STATED EXERCISE A ▸
Print the part of the passage on GA4 Unassigned traffic below word for word, starting with "For example, if" and going on through "will have unassigned.".
STATED EXERCISE B ▸
Does the passage on GA4 Unassigned traffic below agree with each of these statements? Answer yes or no for each, quoting the words that decide it. (i) Traffic tagged with utm_medium=pdf appears as Unassigned in GA4. (ii) GA4 recognizes utm_medium=mail as email traffic. (iii) A shared document of approved UTM values is put forward as a way to improve traffic data.

SOURCE EXTRACT ▸

For example, if you offer as many free e-books as I do, you might want to track if people click links in your e-books. For that, I am using utm_medium=pdf. Unfortunately, GA4 does not know to which channel group to add it. Thus, such traffic is displayed as Unassigned.

ga4 unassigned

But this is normal to me. I expect this behavior. However, sometimes, I see companies tagging their marketing campaigns with UTM parameters that are just incorrect. Instead of using, for example, utm_medium=email, they use utm_medium=em, or utm_medium=mail, etc. Neither “em” nor “mail” will be recognized by GA4; thus, you will have unassigned.

Maintaining consistent and correct UTM parameters across all your campaigns, often called good “UTM hygiene,” is a solid way to prevent Unassigned traffic. This often requires team-wide alignment. Even one team member using utm_medium=paid-ad while another uses utm_medium=cpc for paid social campaigns can cause confusion in your reports. Establishing a simple, shared document of approved UTM values for your organization is a practical step that can significantly improve the quality of your traffic data.

DATA LINES ▸
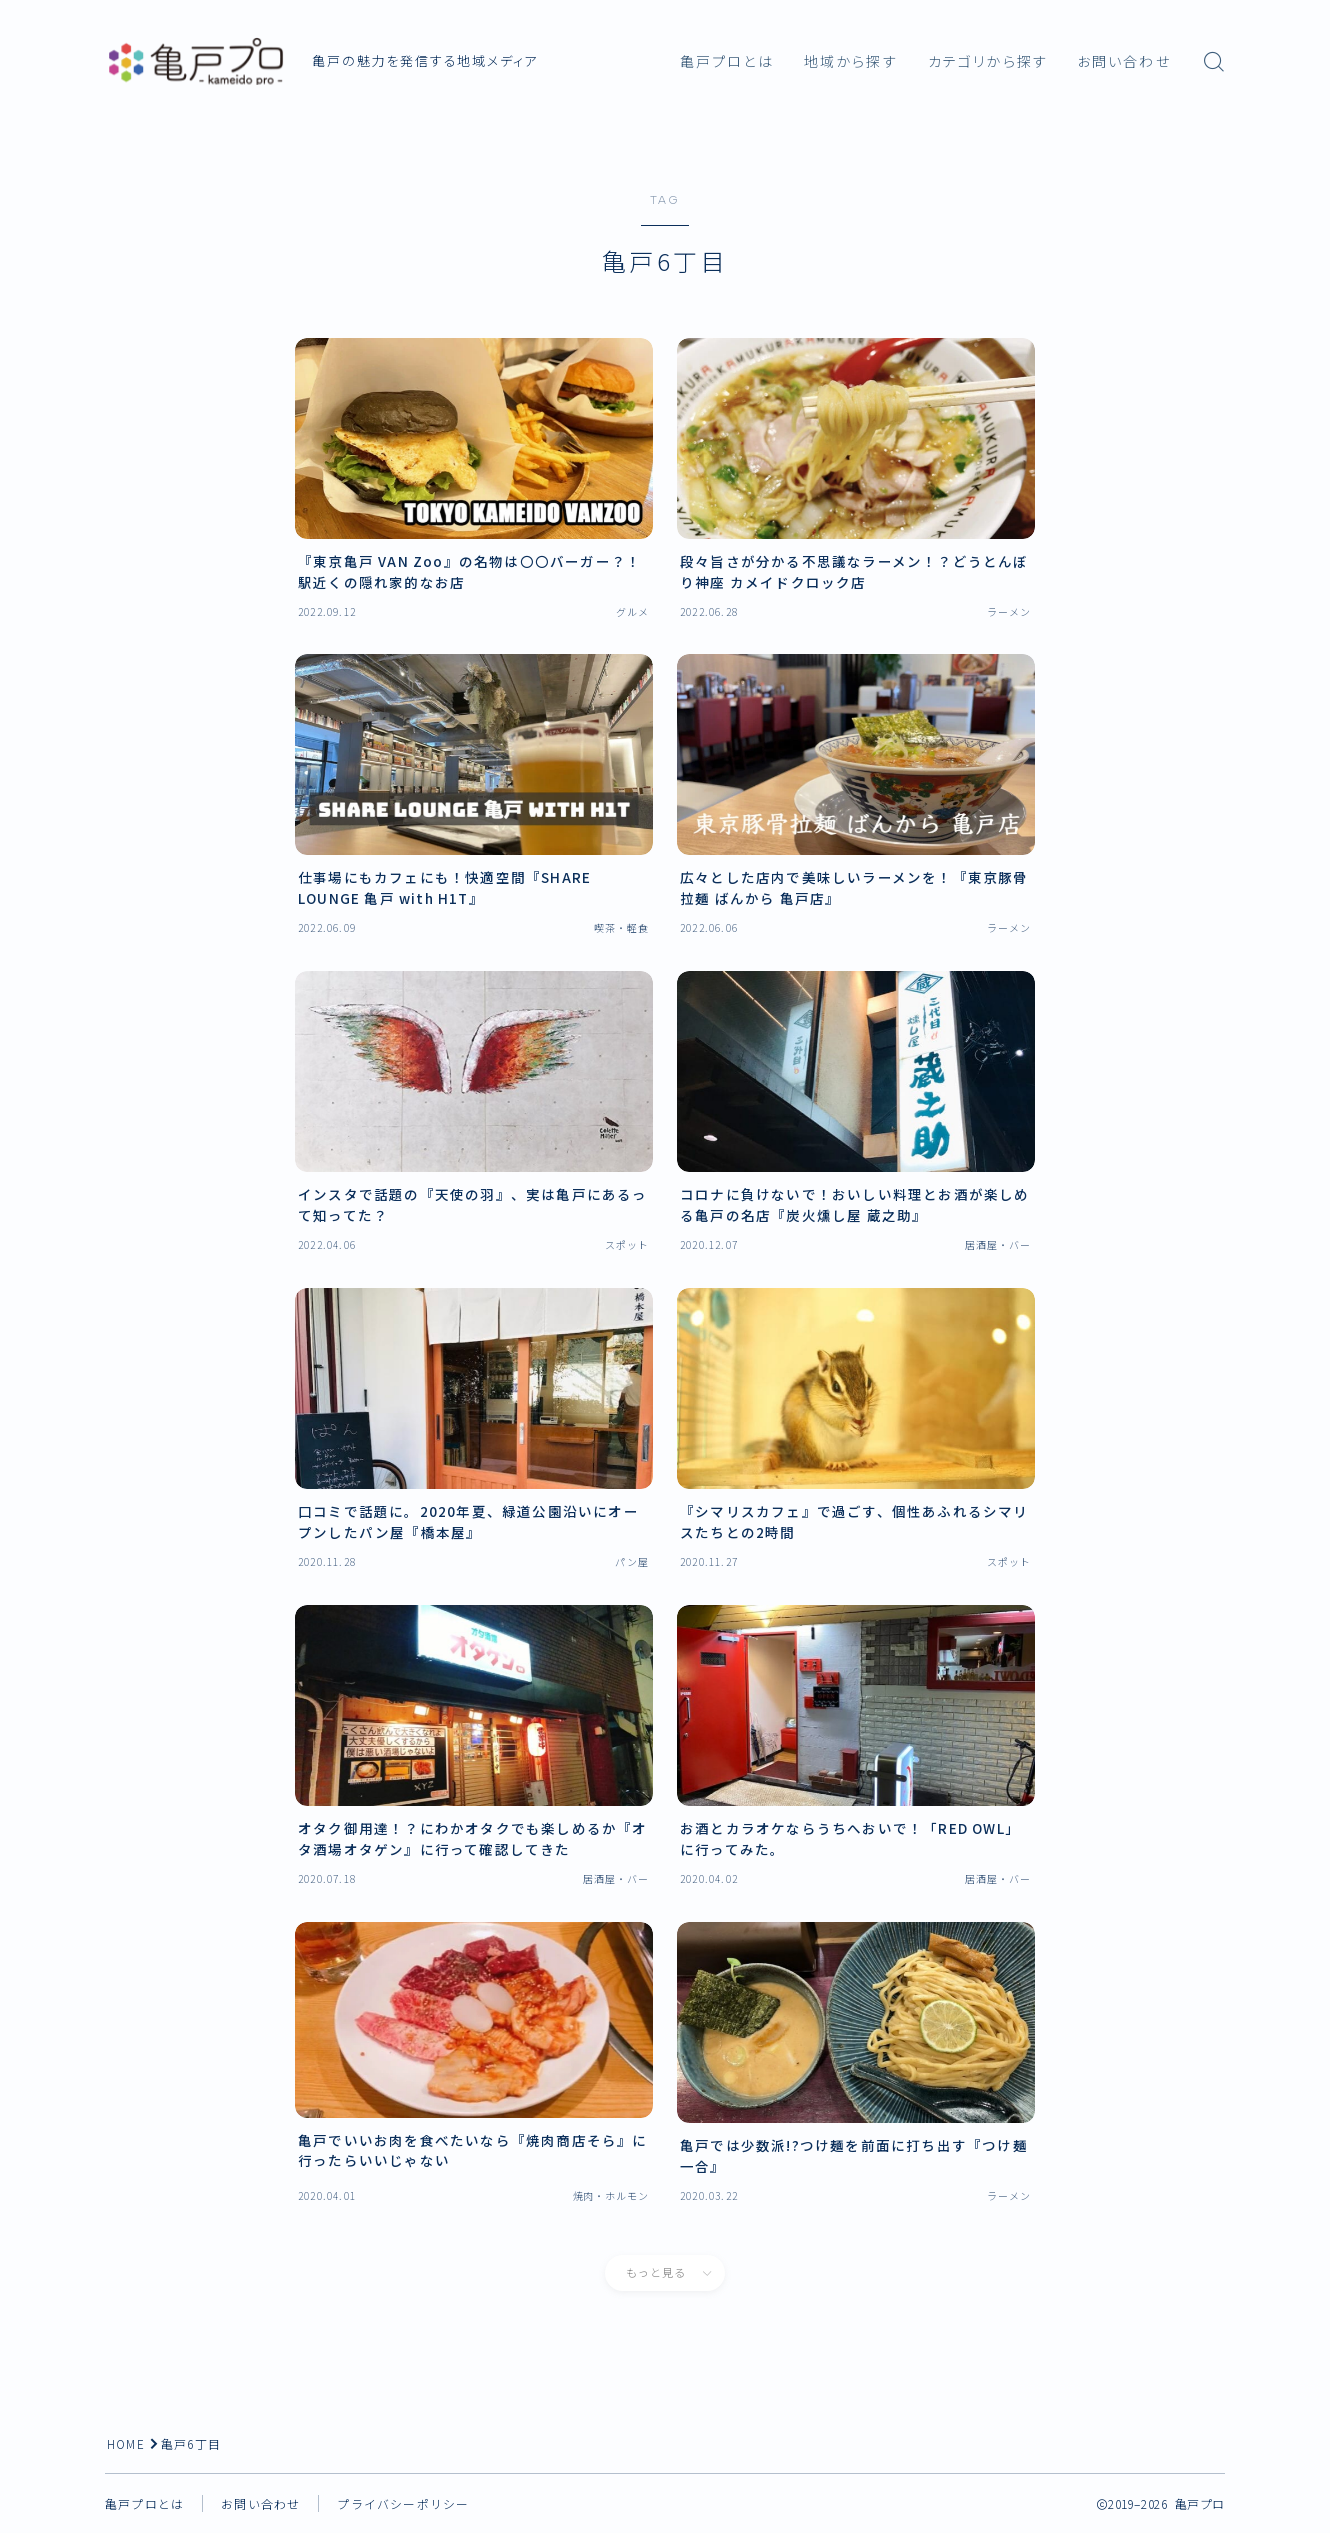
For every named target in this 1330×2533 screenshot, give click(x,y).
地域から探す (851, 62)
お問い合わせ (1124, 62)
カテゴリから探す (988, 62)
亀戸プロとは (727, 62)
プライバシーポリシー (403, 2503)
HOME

TASK ANSWER A ▸
For example, if you offer as many free e-books as I do, you might want to track if people click links in your e-books. For that, I am using utm_medium=pdf. Unfortunately, GA4 does not know to which channel group to add it. Thus, such traffic is displayed as Unassigned.

ga4 unassigned

But this is normal to me. I expect this behavior. However, sometimes, I see companies tagging their marketing campaigns with UTM parameters that are just incorrect. Instead of using, for example, utm_medium=email, they use utm_medium=em, or utm_medium=mail, etc. Neither “em” nor “mail” will be recognized by GA4; thus, you will have unassigned.

TASK ANSWER B ▸
(i) Yes: "such traffic is displayed as Unassigned."
(ii) No: "Neither “em” nor “mail” will be recognized by GA4"
(iii) Yes: "Establishing a simple, shared document of approved UTM values for your organization is a practical step that can significantly improve the quality of your traffic data."